The Hydrospace is the world's first four-stroke stand-up jet ski, or personal watercraft. It was introduced in October 2005 by Hydrospace. In 2007, Hydrospace changed their name to HSR-Benelli following the acquisition of Benelli Motori (related to, but unaffiliated with, Benelli shotguns or Benelli motorcycles).

The company originated in Pöchlarn, Austria, with sales networks worldwide. The Hydrospace is a single-passenger stand-up watercraft which was designed primarily for racing. Until 2008, the only model offered was the "Hydrospace S4", with a retail price of around US$15,000.

The S4 is powered by a two-cylinder water-cooled four-stroke engine with a displacement of 749cc, rated at 110 horsepower.

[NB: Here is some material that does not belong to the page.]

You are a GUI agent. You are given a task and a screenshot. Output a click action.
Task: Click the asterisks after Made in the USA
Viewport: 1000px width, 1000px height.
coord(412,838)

The engine is equipped with a turbocharger from the factory, operating at 7.7 pounds per square inch of boost. The engine uses 91 US octane minimum gasoline.

The S4 has a dry weight of 370 lb, making it the second-heaviest stand-up ever made, second only to Sea-doo's 3D which had a dry weight of 580 lb. As of the October 2016 unveiling of the Kawasaki SXR1500 at 550 lb, the S4 is now the third-heaviest stand-up.

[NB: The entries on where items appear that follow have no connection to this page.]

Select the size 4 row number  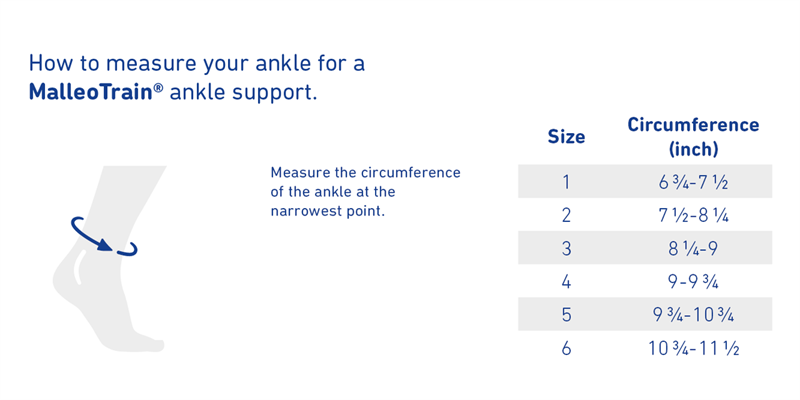[566, 282]
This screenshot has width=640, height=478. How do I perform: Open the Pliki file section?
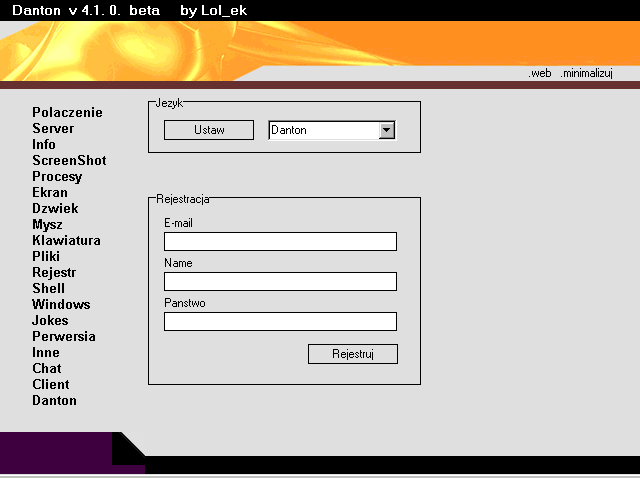coord(46,257)
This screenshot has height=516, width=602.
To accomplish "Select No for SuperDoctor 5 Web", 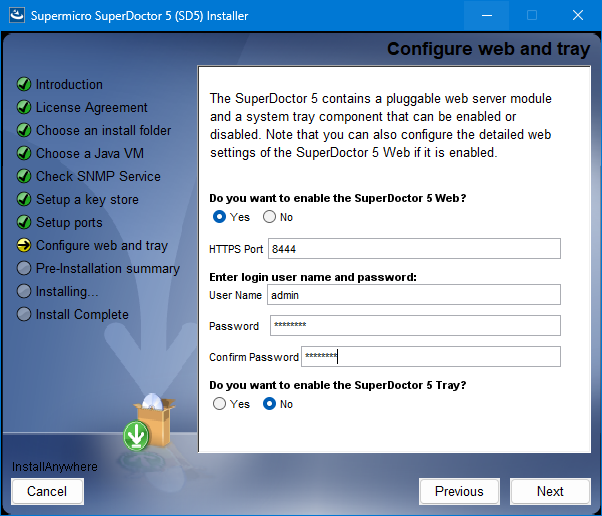I will click(x=269, y=217).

Although touted as being the most advanced stand-up ever manufactured, the S4 has been plagued with problems. They have, however, been resolved over the years. In 2008, the newly formed HSR-Benelli released additional models of personal watercraft, including a new runabout model.

HSR-Benelli has succeeded in winning several World Championship titles since 2006. In December, HSR-Benelli changed its name to Benelli srl, moved to Pesaro in Italy and is working on a new generation of PWCs which will be available for 2012.